Week 7: Participatory Literacies
As Howard Rheingold notes, “a participatory culture in which most of the population see themselves as creators as well as consumers of culture is far more likely to generate freedom and wealth for more people than one in which a small portion of the population produces culture that the majority passively consume.”
Some key ideas for this week:
- according to recent studies by the Pew Center on the Internet and American Life, more than half of American teens online have produced media content and about a third have circulated media that they have produced beyond their immediate friends and family.
- growing importance of participatory culture in the everyday lives of young people. Work across a range of disciplines suggest that these emerging forms of participatory culture are important sites for informal learning and may be the crucible out of which new conceptions of civic engagement are emerging.
- the next techno-cultural shift according to Rheingold
- collective intelligence
Rheingold uses several moments in this book to define his term “Smart Mobs”. At one point he writes:
Mobile ad hoc social network is a longer more technical term than “smart mob.” Both terms describe the new social form made possible by the combination of computation, communication, reputation, and location awareness . . . Social network means that every individual in a smart mob is a “node” in the jargon of social network analysis, with social “links” (channels of communication and social bonds) to other individuals. (Rheingold, 169-170)
Rheingold studies the social phenomenon that mobile and wearable networked devices beget. While he writes optimistically about these changes, he also seeks to avoid “the rhetoric of the technological sublime” (xxi). He maneuvers this position to his study by accepting that these changes are already a lived social fact, for better or worse. He gives lists of examples from around the globe that support his claims. He writes, “smart mobs are not always beneficial. Lynch mobs and mobocracies continue to engender atrocities. The same convergence of technologies that opens new vistas of cooperation also makes possible a universal surveillance economy and empowers the bloodthirsty as well as the altruistic” (xviii).

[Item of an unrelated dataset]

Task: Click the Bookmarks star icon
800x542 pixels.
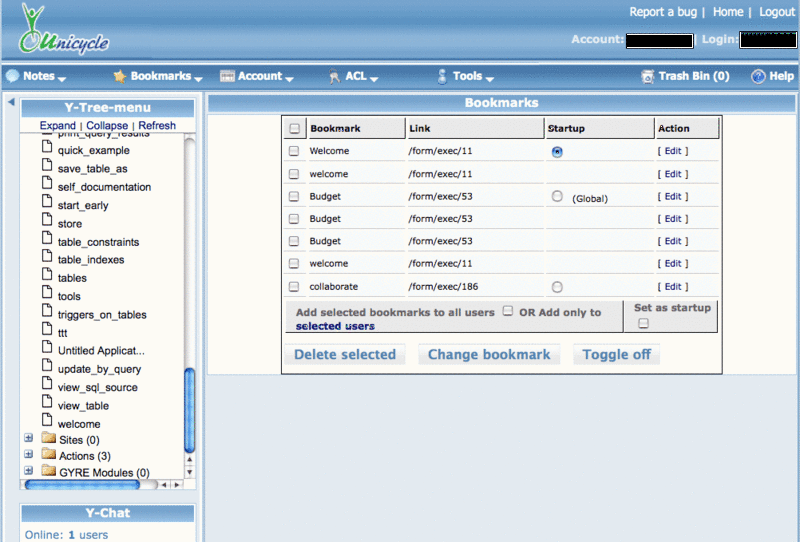Action: (x=120, y=76)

The chapter names “Smart Mobs: The Power of the Mobile Many” is particularly revealing. In it, he concentrates on points of conflict and cooperation that are fueled or at least enabled by mobile networks and the individuals who are wearing the technology. He heroizes computer-wearer Steve Mann, as an advocate for this sort of mass social change.
If print culture shaped the environment in which the Enlightenment blossomed and set the scene for the Industrial Revolution, participatory media might similarly shape the cognitive and social environments in which twenty first century life will take place (a shift in the way our culture operates). For this reason, participatory media literacy is not another subject to be shoehorned into the curriculum as job training for knowledge workers.” (Howard Rheingold, “Participative Pedagogy for a Literacy of Literacies)
Ultimately, participatory (new media) literacy is as much about a literacy of *participation* as it is a literacy of new media. For, as Howard says, “a participatory culture in which most of the population see themselves as creators as well as consumers of culture is far more likely to generate freedom and wealth for more people than one in which a small portion of the population produces culture that the majority passively consume.” Henry Jenkins also supports this thinking when he notes that “many kids today” see themselves not only as readers of their culture, but as authors of their culture. For many of these young people, this thinking will affect how they think about their culture, their work, their education and even their civic pride.
Jenkins also notes that young people are the *experts* on new media. Would you agree? Would you follow Jenkins’ advice to have your daughter/nephew etc... build your MySpace/Facebook profile? This questioning brings up Mark Prensky’s view that digital natives are *naturally* au fait with new media simply (mostly, simply) because they were born into the digital era. Following Rheingold and Jenkins (and other educators), we might disagree and expect levels of critical literacy to be taught and developed rather than be innate practises.
In fact, for Jenkins, “participatory culture shifts the focus of literacy from one of individual expression to community involvement.The new literacies almost all involve social skills developed through collaboration and networking.These skills build on the foundation of traditional literacy, research skills, technical skills, and critical analysis skills taught in the classroom.
The new skills include:
Play — the capacity to experiment with one’s surroundings as a form of problem-solving
Performance — the ability to adopt alternative identities for the purpose of improvisation and discovery
Simulation — the ability to interpret and construct dynamic models of real-world processes
Appropriation — the ability to meaningfully sample and remix media content
Multitasking — the ability to scan one’s environment and shift focus as needed to salient details.
Distributed Cognition — the ability to interact meaningfully with tools that expand mental capacities
Collective Intelligence — the ability to pool knowledge and compare notes with others toward a common goal
Judgment — the ability to evaluate the reliability and credibility of different information sources
Transmedia Navigation — the ability to follow the flow of stories and information across multiple modalities
Networking — the ability to search for, synthesize, and disseminate information
Negotiation — the ability to travel across diverse communities, discerning and respecting multiple perspectives, and grasping and following alternative norms.